A null value for a field in an STL table is indicated by inserting the string ‘<null>’ at the appropriate place in the input file. When CAT reads this string it will interpret it as a null value. Actually, if CAT encounters any value for a field which it cannot interpret given the data type of the column (such as a string containing alphabetic characters in a field for an INTEGER column) then the field is interpreted as null. However, when preparing STL files I recommend that you indicate nulls using the string ‘<null>’. This string is recognised as indicating a null value even for CHARACTER columns.
When CAT writes an STL catalogue null fields in the table are represented by the string ‘<null>’.
Null values are not permitted in the KAPPA variant of the STL format.
File types: .TAB .tab
Mixed capitalisations, such as .Tab
, are also supported.
CAT can read and write catalogues in the TST (Tab-Separated Table) format.
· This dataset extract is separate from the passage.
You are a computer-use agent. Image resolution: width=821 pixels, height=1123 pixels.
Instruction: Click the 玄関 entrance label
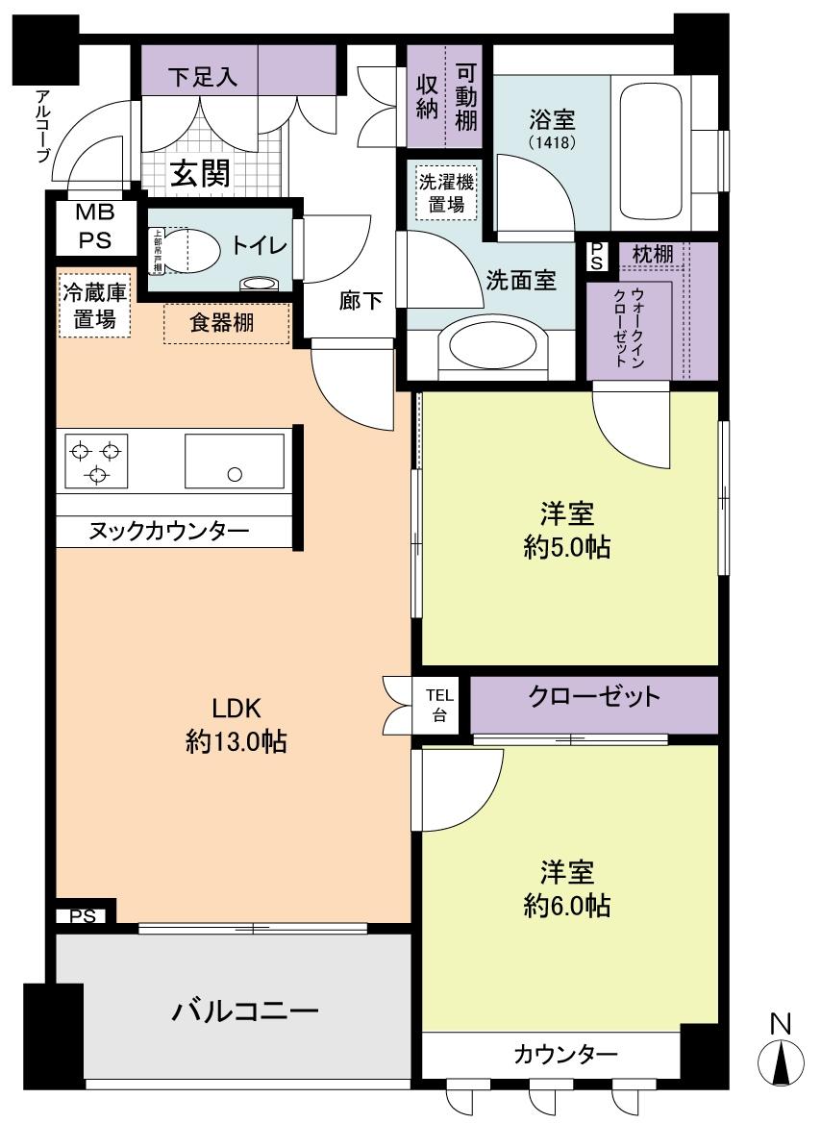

The TST format is a standard for exchanging catalogue data and is commonly used to transfer subsets extracted from remote catalogues or archives across the Internet. It is used by GAIA (see SUN/214[5]) and SkyCat20. The TST format is described in SSN/75[4].
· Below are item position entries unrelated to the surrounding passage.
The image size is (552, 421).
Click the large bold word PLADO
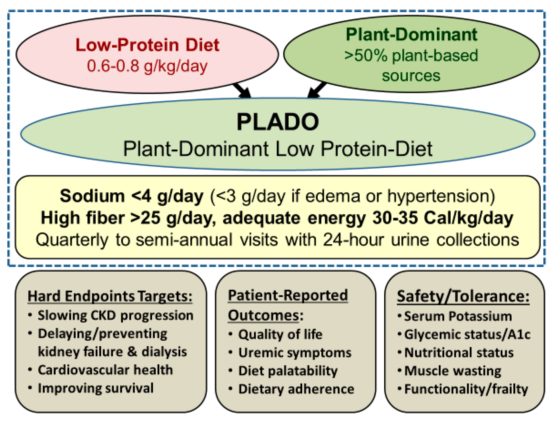pos(278,122)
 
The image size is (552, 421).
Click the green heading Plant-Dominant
pos(411,34)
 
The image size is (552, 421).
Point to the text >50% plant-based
pos(411,56)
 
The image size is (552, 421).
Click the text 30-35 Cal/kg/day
pos(442,218)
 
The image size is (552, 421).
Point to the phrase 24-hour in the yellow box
pos(353,240)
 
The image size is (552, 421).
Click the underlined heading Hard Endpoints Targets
pos(110,297)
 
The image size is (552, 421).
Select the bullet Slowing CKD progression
pos(115,315)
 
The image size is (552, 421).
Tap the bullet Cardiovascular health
pos(105,370)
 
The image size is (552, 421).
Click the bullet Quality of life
pos(280,335)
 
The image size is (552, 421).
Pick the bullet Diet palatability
pos(288,371)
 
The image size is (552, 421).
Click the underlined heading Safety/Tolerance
pos(463,297)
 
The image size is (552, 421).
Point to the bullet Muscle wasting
pos(452,371)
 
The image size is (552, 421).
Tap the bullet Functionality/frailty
pos(466,389)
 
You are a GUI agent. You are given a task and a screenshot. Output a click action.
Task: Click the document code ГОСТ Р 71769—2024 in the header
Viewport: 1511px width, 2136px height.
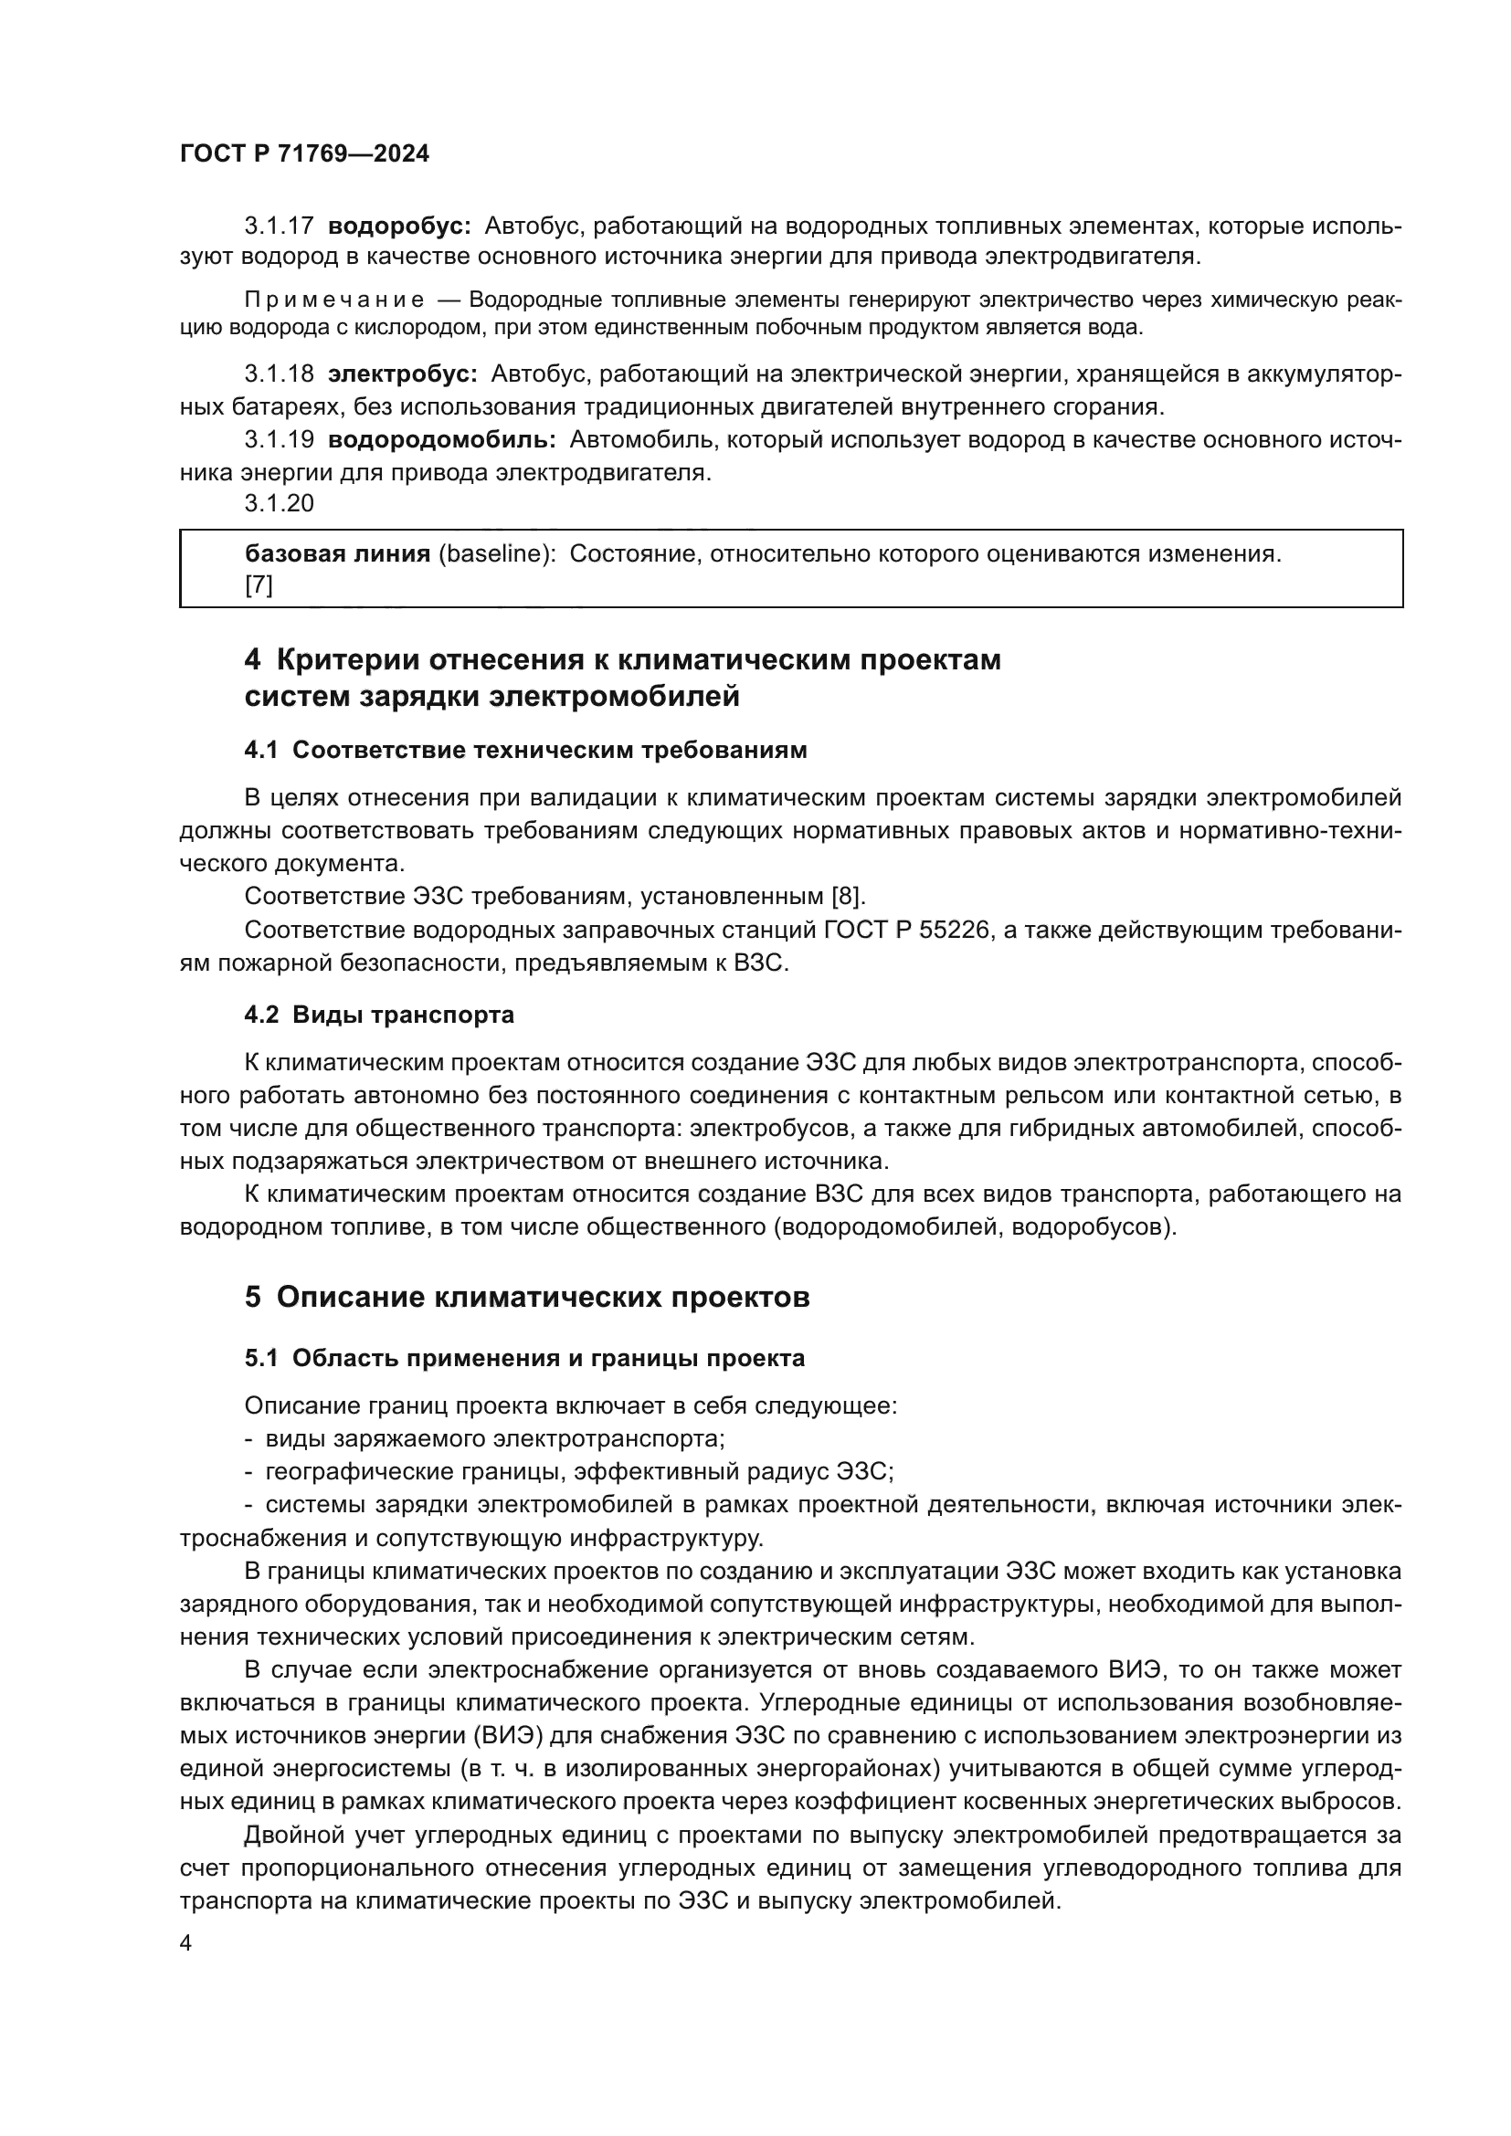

Compared to the other formats supported by CAT, the TST format is somewhat deficient in the amount of metadata that it includes. In particular, the details stored for each column do not include its data type or units. Consequently, when reading a TST catalogue produced by an external program CAT deduces a data type for each column by reading the values that it contains. This procedure usually works reasonably well, though occasionally it produces bizarre results. When CAT writes a TST catalogue it includes some of the column details. These details are written in a format which CAT can interpret if it subsequently reads the catalogue. Though this enhancement is specific to CAT it is entirely consistent with the TST format and does not affect the ability of external programs to read the catalogues. The format in which the additional information is stored is documented in SSN/75.
The TST format does not support vector columns. If a catalogue containing vector columns is written as a tab-separated table each vector element is written as a scalar column.
Unsurprisingly, given its provenance as a medium for transporting subsets extracted from remote catalogues across the Internet, the tab-separated table format is intended for use with relatively small catalogues and is unsuitable for very large ones. Currently there is no upper limit to the size of catalogue for which it can be used. However, if you attempt to read a catalogue containing more than 15,000 rows a warning message is issued. A large TST format catalogue may take a while to open for reading and CAT may be unable to access a very large TST catalogue21.
The textual information for a tab-separated table comprises the entire description of the table. This approach makes the maximum amount of information about the catalogue available to the user in its full context. Table 20 lists the text classes supported for TST catalogues.
Access | Class | Description |
Read | COLUMNS | List of column names |
PARAMETER | Parameter definition | |
NOTE | Annotation of the catalogue description | |
COMMENT | Comment line | |
BEGINTABLE | Start of table flag | |
Write | COMMENT | Comment line |
HISTORY | Line of history information | |
In a tab-separated table the values for adjacent fields in a given row are separated by a tab character. In tab-separated tables written by CAT null values are represented by two adjacent tab characters. That is, no value is included for the null field.
18CURSA uses the CAT library to access catalogues.
19For information, the underlying reason for this behaviour is that CAT attempts to memory-map work arrays to hold the columns of an STL catalogue and then reads the table into these arrays when an input catalogue is opened. For a very large catalogue CAT may be unable to map the required arrays.
20http://archive.eso.org/skycat/
21For information, the underlying reason for this behaviour is that CAT attempts to memory-map work arrays to hold the columns of an TST catalogue and then reads the table into these arrays when an input catalogue is opened. For a very large catalogue CAT may be unable to map the required arrays.